This is a problem, because when we extract a flow from a packet,
we do not memset() anymore the struct sw_flow to 0.
This commit gets rid of sw_flow_mask_set() and introduces mask_set_nlattr(),
which operates on the netlink attributes rather than on the mask key.
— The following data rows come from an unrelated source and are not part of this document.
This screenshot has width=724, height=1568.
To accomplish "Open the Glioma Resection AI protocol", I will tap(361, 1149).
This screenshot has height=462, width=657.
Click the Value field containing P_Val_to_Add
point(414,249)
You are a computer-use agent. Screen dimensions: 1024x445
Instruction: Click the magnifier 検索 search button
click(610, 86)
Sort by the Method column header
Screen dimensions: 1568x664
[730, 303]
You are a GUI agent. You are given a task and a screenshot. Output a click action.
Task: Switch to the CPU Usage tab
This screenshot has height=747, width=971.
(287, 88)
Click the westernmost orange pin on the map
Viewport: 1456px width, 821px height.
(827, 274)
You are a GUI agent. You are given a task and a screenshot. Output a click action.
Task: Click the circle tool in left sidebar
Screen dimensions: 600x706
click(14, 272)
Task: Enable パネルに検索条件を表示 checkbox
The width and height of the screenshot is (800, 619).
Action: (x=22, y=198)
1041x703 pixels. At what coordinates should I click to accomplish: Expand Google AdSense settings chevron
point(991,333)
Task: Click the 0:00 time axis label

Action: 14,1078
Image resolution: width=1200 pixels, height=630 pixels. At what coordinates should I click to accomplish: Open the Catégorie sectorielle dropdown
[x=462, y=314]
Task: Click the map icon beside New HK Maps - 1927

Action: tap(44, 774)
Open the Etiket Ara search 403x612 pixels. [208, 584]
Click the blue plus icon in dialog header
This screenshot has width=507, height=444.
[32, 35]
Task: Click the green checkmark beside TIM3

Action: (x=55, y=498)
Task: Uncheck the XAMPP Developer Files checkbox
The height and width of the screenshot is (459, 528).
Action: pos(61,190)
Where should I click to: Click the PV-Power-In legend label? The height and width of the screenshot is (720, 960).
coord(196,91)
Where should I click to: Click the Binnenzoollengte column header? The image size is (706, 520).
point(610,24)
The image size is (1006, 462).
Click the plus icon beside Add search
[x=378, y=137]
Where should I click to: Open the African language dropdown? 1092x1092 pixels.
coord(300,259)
Using
this approach we are sure that only the bytes that the user provided in the
flow are matched.
Also, if the parse_flow_mask_nlattrs() for the mask ENCAP attribute fails, we
now return with an error.
This bug is introduced by commit 0714812134d7dcadeb7ecfbfeb18788aa7e1eaac
("openvswitch: Eliminate memset() from flow_extract").
Reported-by: Alex Wang <alexw@nicira.com>
Signed-off-by: Daniele Di Proietto <ddiproietto@vmware.com>
Signed-off-by: Andy Zhou <azhou@nicira.com>
Signed-off-by: Pravin B Shelar <pshelar@nicira.com>
---
net/openvswitch/flow_netlink.c | 93 +++++++++++++++++++++++++++++++---------
1 files changed, 72 insertions(+), 21 deletions(-)
diff --git a/net/openvswitch/flow_netlink.c b/net/openvswitch/flow_netlink.c
index 368f233..939bcb3 100644
--- a/net/openvswitch/flow_netlink.c
+++ b/net/openvswitch/flow_netlink.c
@@ -103,10 +103,19 @@ static void update_range__(struct sw_flow_match *match,
SW_FLOW_KEY_MEMCPY_OFFSET(match, offsetof(struct sw_flow_key, field), \
value_p, len, is_mask)
-static u16 range_n_bytes(const struct sw_flow_key_range *range)
-{
- return range->end - range->start;
-}
+#define SW_FLOW_KEY_MEMSET_FIELD(match, field, value, is_mask) \
+ do { \
+ update_range__(match, offsetof(struct sw_flow_key, field), \
+ sizeof((match)->key->field), is_mask); \
+ if (is_mask) { \
+ if ((match)->mask) \
+ memset((u8 *)&(match)->mask->key.field, value,\
+ sizeof((match)->mask->key.field)); \
+ } else { \
+ memset((u8 *)&(match)->key->field, value, \
+ sizeof((match)->key->field)); \
+ } \
+ } while (0)
static bool match_validate(const struct sw_flow_match *match,
u64 key_attrs, u64 mask_attrs)
@@ -809,13 +818,26 @@ static int ovs_key_from_nlattrs(struct sw_flow_match *match, u64 attrs,
return 0;
}
-static void sw_flow_mask_set(struct sw_flow_mask *mask,
- struct sw_flow_key_range *range, u8 val)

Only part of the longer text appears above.